Since Sheikh Tamim al-Thani met with U.S. President Barack Obama at the White House in early 2015, Qatar has been striving to give the appearance that it is taking action against the fundraising entities based within its borders and whose mission is to provide financial backing to terrorist groups throughout the Middle East. The U.S. authorities initially approved Qatar’s recent effort to provide a less “permissive terrorist financing environment”, as US Treasury Under Secretary for Terrorism and Financial Intelligence David Cohen had described it. However, the Gulf State’s image in the international security community took a severe blow last August 5, when the U.S. Treasury officially designated two Qatari nationals as “major facilitators of the al-Nusrah Front and al-Qaida”, and placed them under U.S. sanctions.
Sa’d bin Sa’d Muhammad Shariyan Al Ka’bi (“Al-Kabi”) was pinpointed for his raising money for the al-Nusrah front, al-Qaeda’s branch in Syria and Lebanon. Indeed, Al-Kabi contributed significantly to the development of the Madad Ahl Al Sham website, which funneled donations collected throughout the Gulf region to the terrorist group’s fighters in Syria. Moreover, Al-Kabi acted as an intermediary for the collection of ransoms in exchange for hostages held captive by the al-Nusrah front.
Also designated on August 5 was Abd Al Latif Bin ’Abdallah Salih Muhammad Al Kawari (“Al-Kawari”), who was found to have raised funds from wealthy Qataris and other private individuals in the Gulf States and delivered them to al-Qaeda’s central command in the AfPak region. Al-Kawari also served as a security official for al-Qaeda and was responsible for procuring a fraudulent passport for a prominent al-Qaeda operative.
Henceforth, all assets owned or controlled by Messrs Al-Kabi and Al-Kawari under U.S. jurisdiction will be frozen, and U.S. persons will be banned from doing any business with them.
These designations are particularly noteworthy given that al-Nusra currently maintains strong ties to the United States’ allies in the Middle East, and is a key player in the U.S.-led effort against the Islamic State in Syria and the Levant (“ISIL”). Some commentators had therefore expected more US lenience toward the group, describing it as the lesser of two evils.

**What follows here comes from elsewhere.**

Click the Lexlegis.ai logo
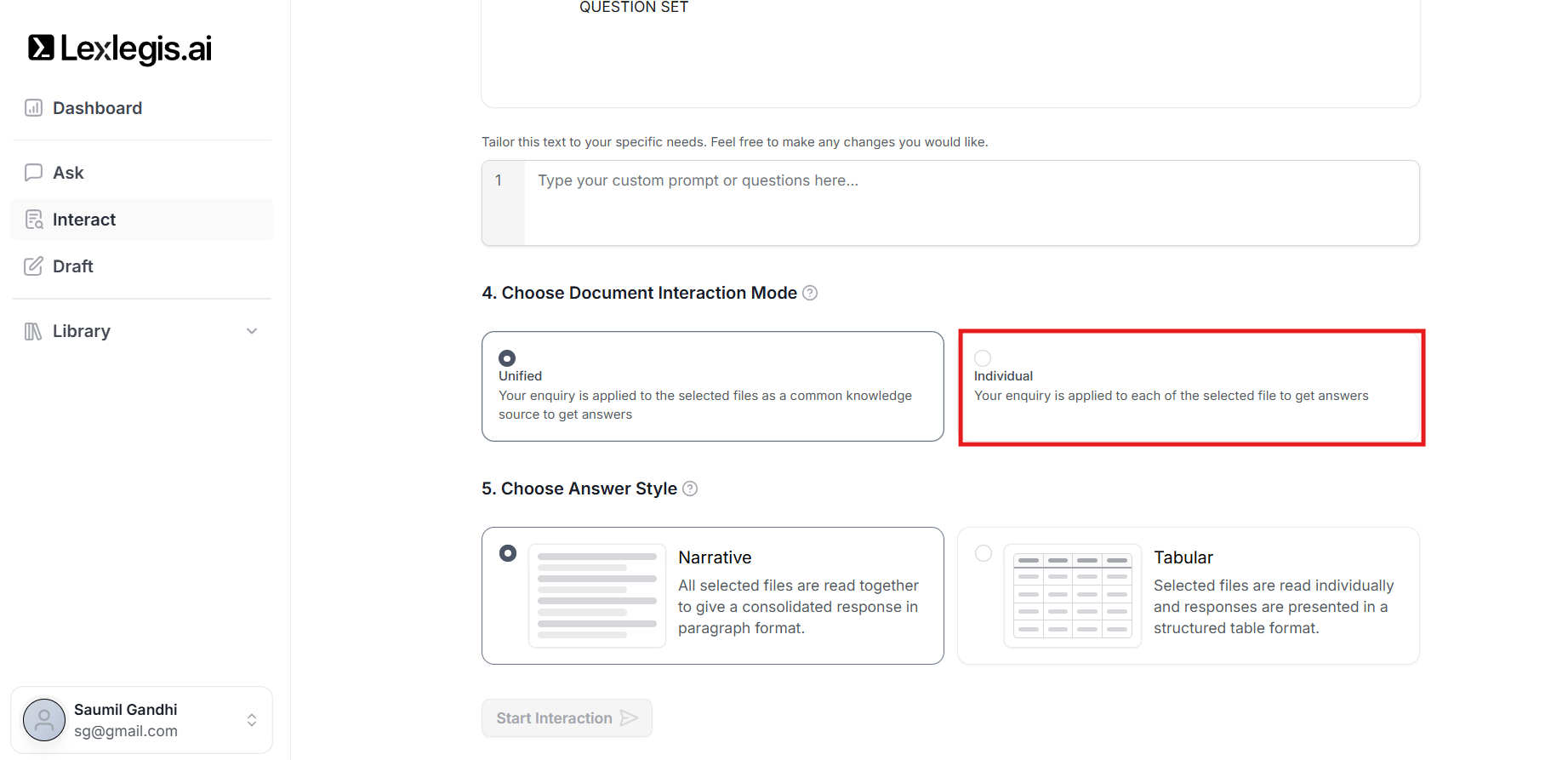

The Obama administration’s denunciation of al-Nusra’s Qatari backers in spite of the group’s current status of allies-by-default highlights the gravity of the threat posed by al-Qaeda and its financial helpers. Indeed, groups such as al-Nusra which have adopted the al-Qaeda modus operandi of direct attacks on the West, pose a more serious threat to the U.S. and Europe’s short-term security interests than ISIL, which focuses on territorial conquest circumscribed for the time being to the Middle East. Furthermore, many commentators have pointed out that the United States must be extremely concerned with the Qatari’s lax attitude towards terror financing to continue to confront the Sheikh on the issue. Indeed, the U.S. should otherwise be keen to preserve its ties with Qatar given that the country hosts the largest American military base in the region.
A U.S. Treasury official voiced dissatisfaction that the two men had not yet been arrested by the Qatari authorities, and that “there continues to be concerns with terrorist financing going on in Qatar.”